The past few days have knocked the wind out of me a little.
- bonniepj2

- 7 days ago
- 2 min read
It’s been one of those weeks when I wasn’t prepared with food, and instead of the nourishing meals I usually make, I grabbed whatever I could find. And honestly, it hit me harder than I expected. By the end of the day, I felt swollen, sluggish, foggy, and just… off. It’s such an unsettling feeling when your body doesn’t feel like your own.
Most people have no idea how much food affects how they feel, and I don’t talk about this often, but for me, it’s personal. I’ve lived with chronic health issues for a long time, and the only reason I function as well as I do, the reason I stay strong enough to coach, to work, to show up, is because I changed the way I eat over twenty years ago. Food literally became part of my healing. It gave me my life back. Without those changes, I honestly don’t know where I’d be today.

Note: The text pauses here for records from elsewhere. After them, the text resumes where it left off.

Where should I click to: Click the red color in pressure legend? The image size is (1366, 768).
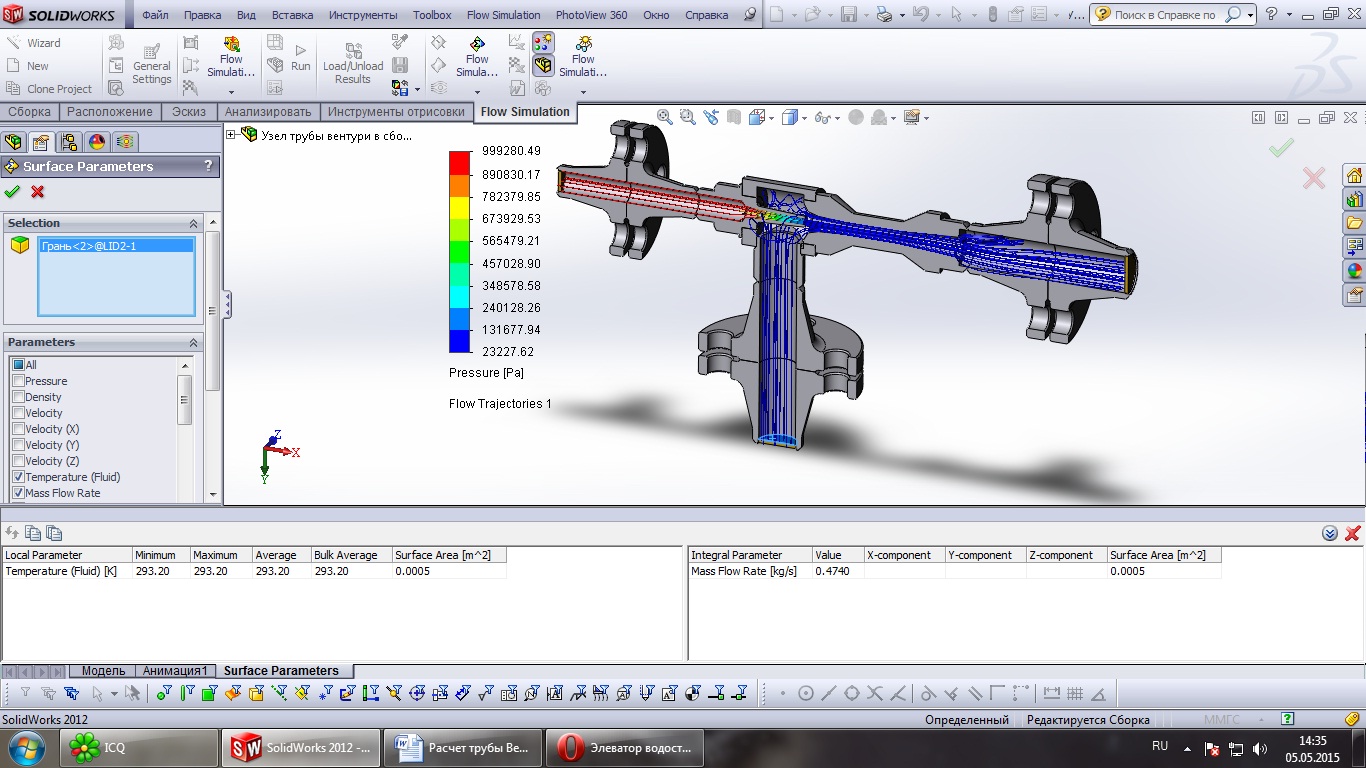point(460,162)
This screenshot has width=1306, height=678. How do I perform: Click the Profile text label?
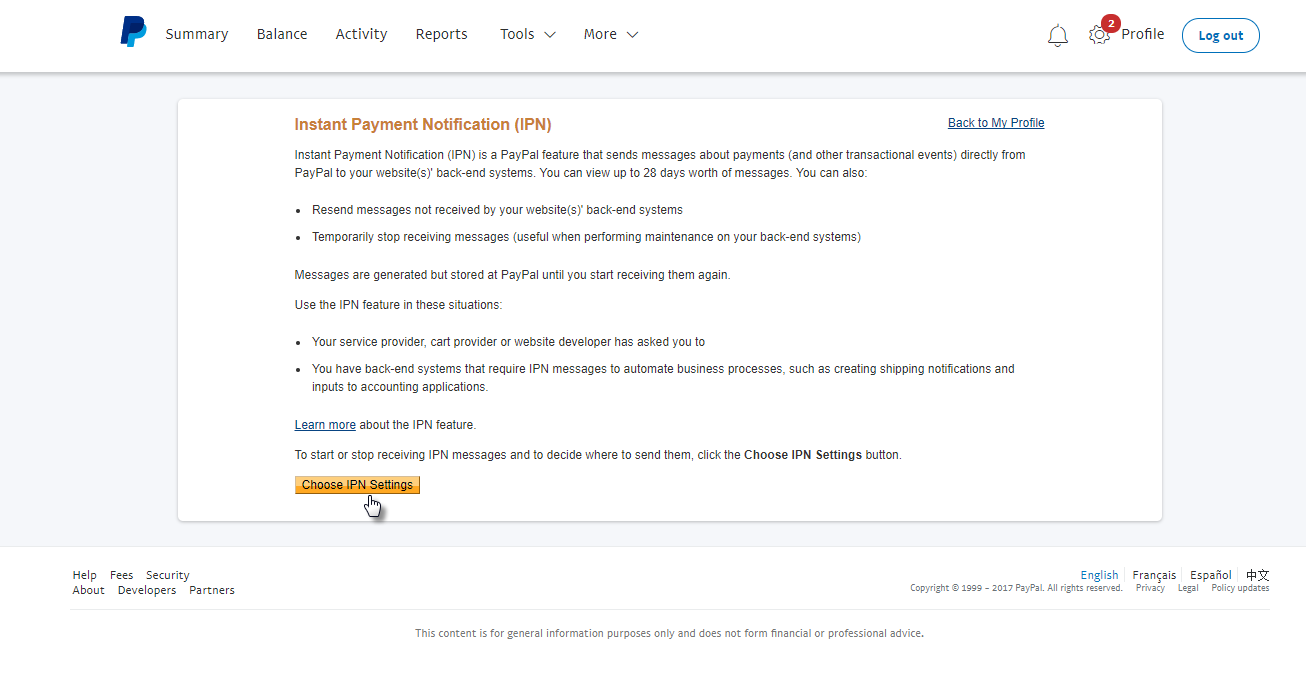point(1142,34)
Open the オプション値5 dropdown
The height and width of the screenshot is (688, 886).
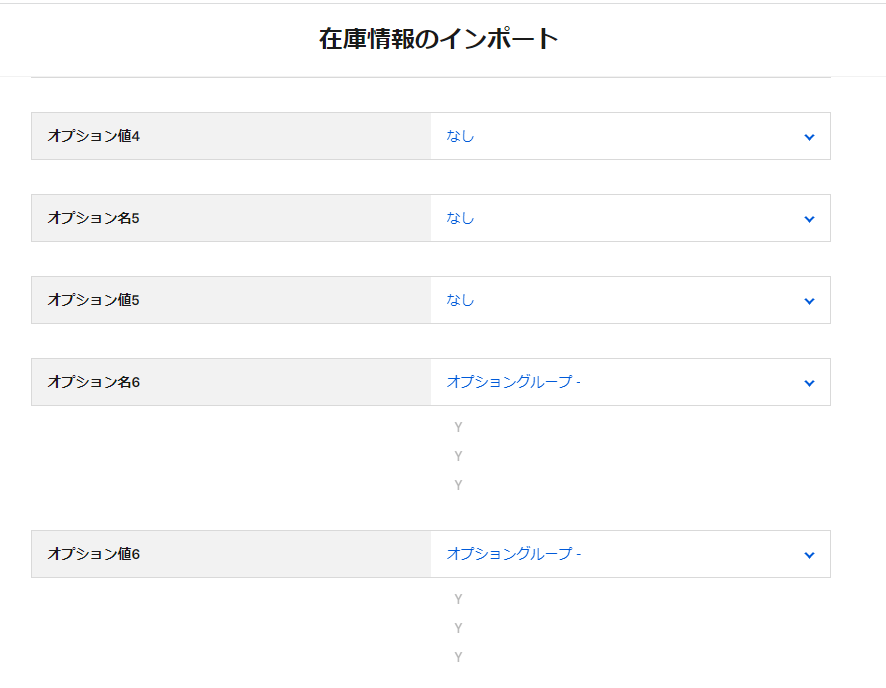tap(630, 300)
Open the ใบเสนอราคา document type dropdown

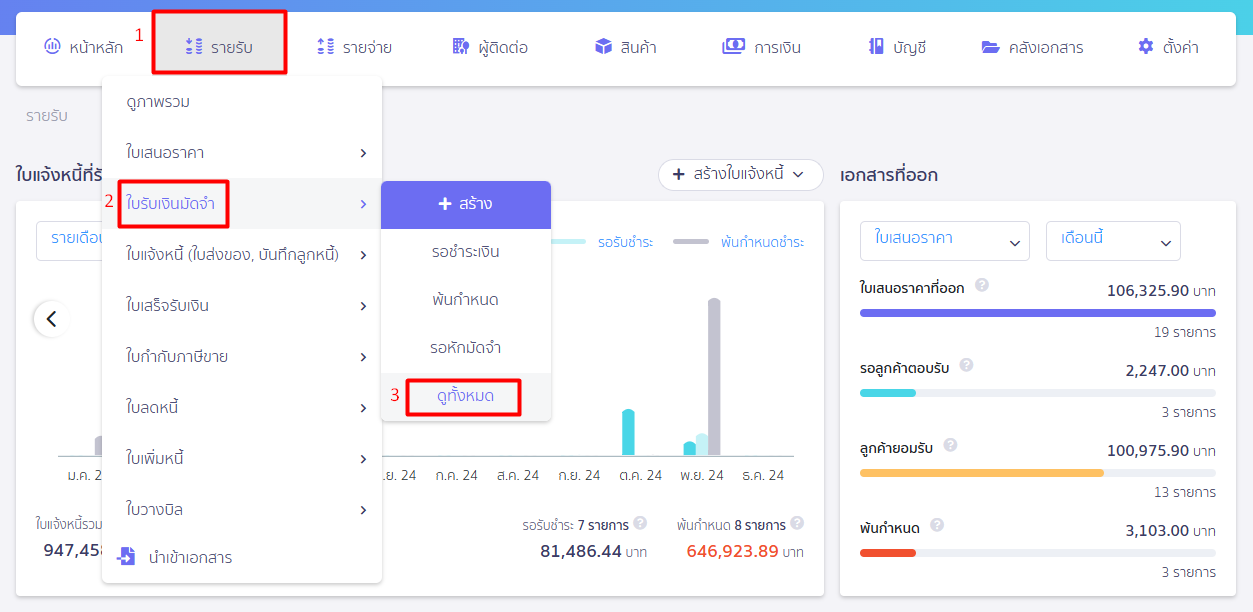pyautogui.click(x=945, y=241)
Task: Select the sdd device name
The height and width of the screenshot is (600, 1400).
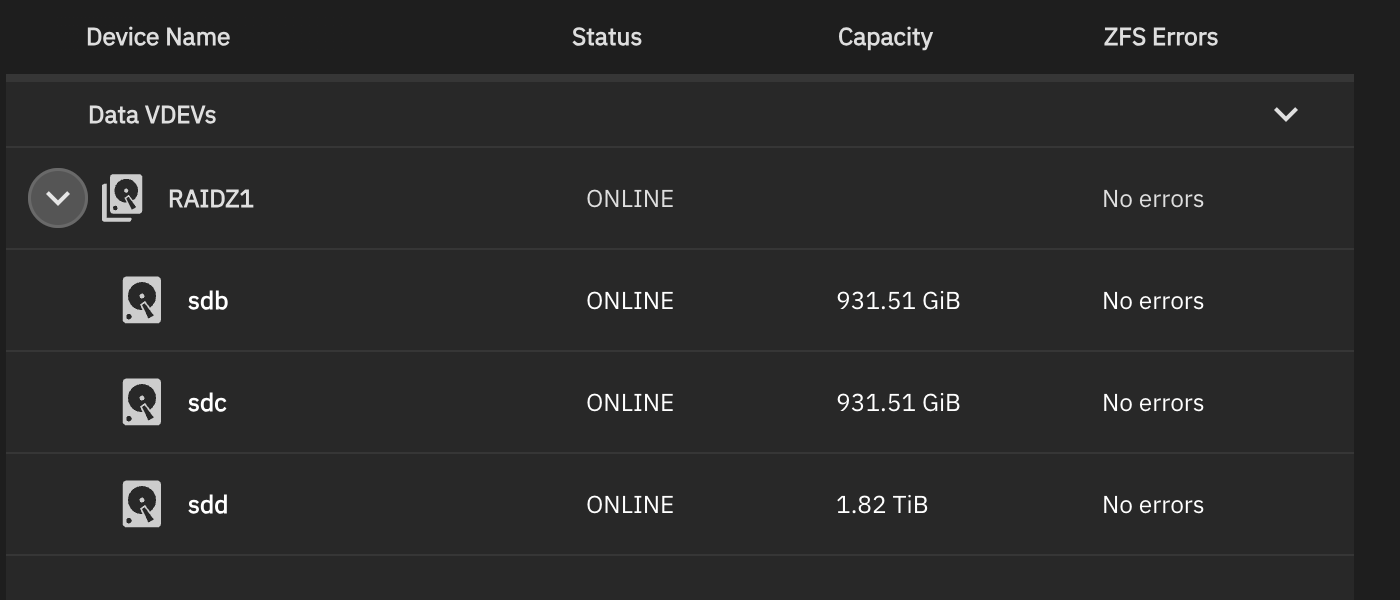Action: click(208, 505)
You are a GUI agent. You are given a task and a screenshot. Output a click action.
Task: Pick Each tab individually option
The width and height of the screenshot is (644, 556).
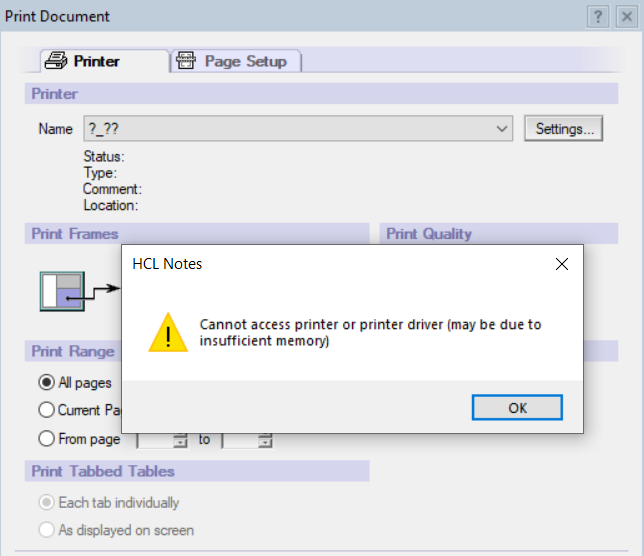click(46, 502)
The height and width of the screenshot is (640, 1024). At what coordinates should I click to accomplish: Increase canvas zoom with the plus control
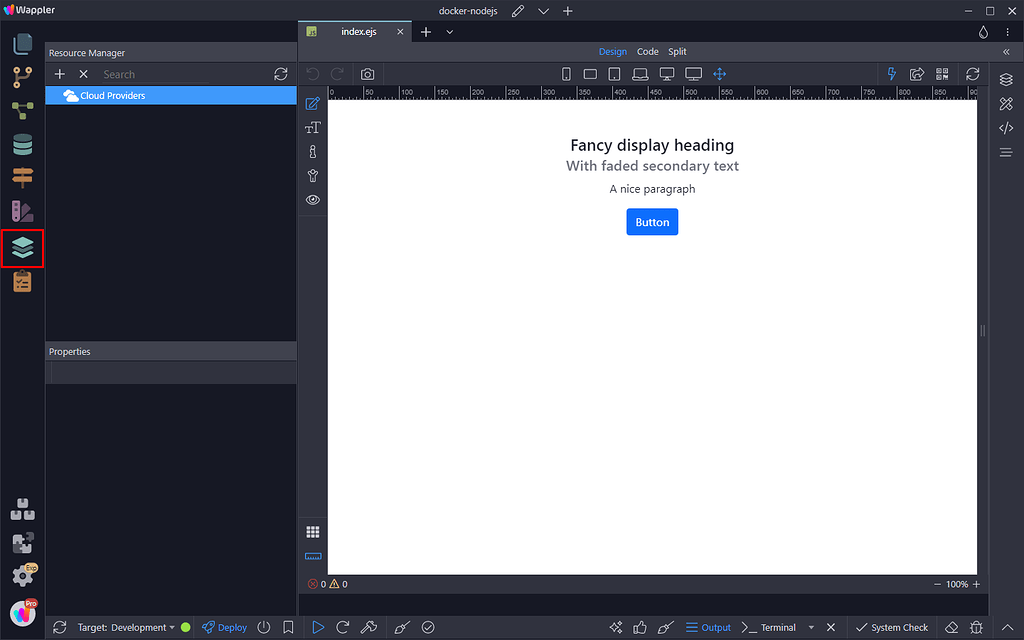pyautogui.click(x=975, y=583)
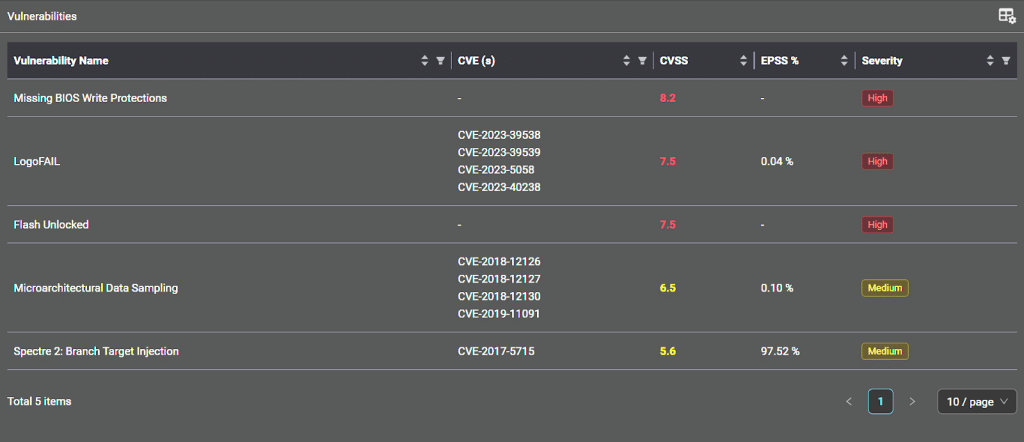1024x442 pixels.
Task: Click the Flash Unlocked vulnerability name
Action: pyautogui.click(x=51, y=225)
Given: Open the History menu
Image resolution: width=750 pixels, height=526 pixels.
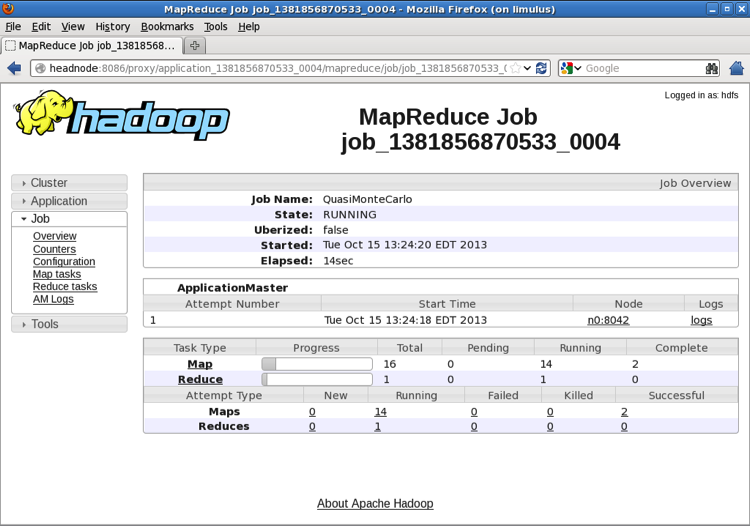Looking at the screenshot, I should click(112, 27).

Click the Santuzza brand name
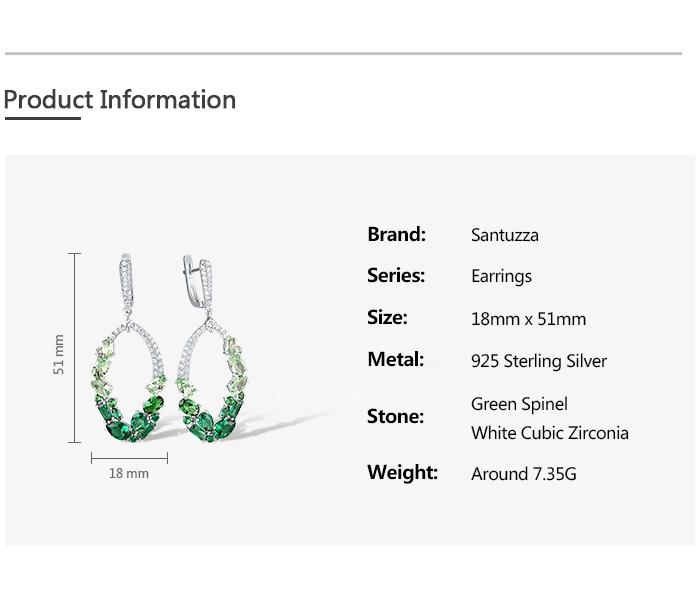tap(504, 235)
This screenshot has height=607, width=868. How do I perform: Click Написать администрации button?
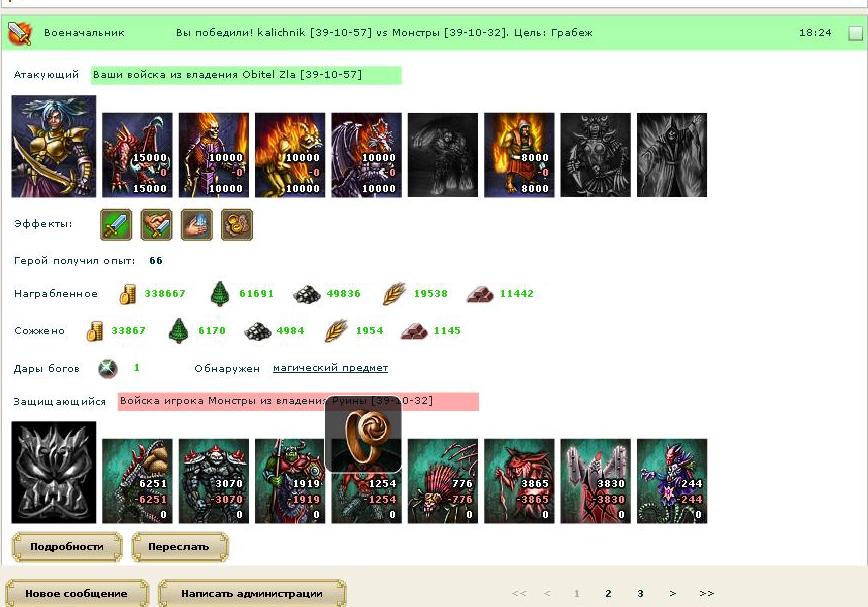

So when I have a day or days where I slip, like this week, it’s not just an annoyance. It’s fear. It’s frustration. It’s the reminder that my body needs care, not convenience. And the hardest part is knowing better, knowing exactly what helps me, and still having a human moment where I ignore it.
This morning, I woke up with that “I can’t feel like that again today” feeling. So before I did anything else, I made a big pot of lentil soup. Warm, grounding, familiar. The kind of food that steadies me and reminds me that I’m not powerless. It was my way of saying to my body, “I’m here. I hear you.”
I’ll share a picture, not because it’s fancy, but because it represents something important to me: getting back up. Choosing the thing that supports me. Beginning again.
I’m sharing this because so many women silently feel like something is “wrong” with them when they’re tired, foggy, inflamed, emotional, or drained… but often, it’s simply that their body is begging for nourishment. Not perfection. Not dieting. Just nourishment.
Food can make you feel held, or it can make you feel heavy.And the past few days have reminded me how quickly that shift happens.
If you’re reading this and you’ve had your own moment of, “Why did I do that?”, I get it. Truly. And you’re not alone. You can always start again… even if it starts with something as simple as a bowl of soup.